## Zadanie
Czy możesz zredagować tekst o Hugo Llorisie, przytaczając ponownie jego fragment od „Zaskakująca decyzja! Gwiazdor” aż do „z francuskiej kadry.” włącznie, z wyrażeniem „wielką szansę” zastąpionym przez „realną szansę”?

======== Dostarczony tekst

Zaskakująca decyzja! Gwiazdor Francuzów zakończył reprezentacyjną karierę

Jeszcze niedawno miał wielką szansę na obronę tytułu mistrza świata z Trójkolorowymi, a teraz postanowił zakończyć karierę reprezentacyjną. Hugo Lloris na łamach "L'Equipe" poinformował, że odchodzi z francuskiej kadry.

Mateusz Byczkowski
Mateusz Byczkowski
Hugo Lloris Getty Images / Marc Atkins / Hugo Lloris
Mistrzostwa świata w Katarze były bardzo udane dla reprezentacji Francji. Mimo problemów kadrowych w tym m.in. braku Karima Benzemy zespół Didiera Deschampsa awansował do finału. Kapitalna dyspozycja Kyliana Mbappe i jego hat-trick nie dał jednak Trójkolorowym szczęścia.

Ci przegrali bowiem z Argentyńczykami, a o końcowym rezultacie zadecydował konkurs rzutów karnych. Jak się okazuje ostatni raz w barwach Trójkolorowych w tamtym spotkaniu zagrał Hugo Lloris. 36-letni golkiper w rozmowie z dziennikiem "L'Equipe" ogłosił zakończenie reprezentacyjnej kariery.

- Zawsze powtarzałem, że drużyna francuska do nikogo nie należy i pierwszy muszę dać dowód, że tak właśnie jest. Po czternastu latach bronienia w tej koszulce myślę, że dotarłem do końca swojej drogi. Postanowiłem przerwać karierę w drużynie narodowej - powiedział.

================
======== Dostarczone dane

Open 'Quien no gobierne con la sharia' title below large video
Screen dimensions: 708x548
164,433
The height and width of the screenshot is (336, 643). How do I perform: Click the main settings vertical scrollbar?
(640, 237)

================

## Rozwiązanie poniżej
Zaskakująca decyzja! Gwiazdor Francuzów zakończył reprezentacyjną karierę

Jeszcze niedawno miał realną szansę na obronę tytułu mistrza świata z Trójkolorowymi, a teraz postanowił zakończyć karierę reprezentacyjną. Hugo Lloris na łamach "L'Equipe" poinformował, że odchodzi z francuskiej kadry.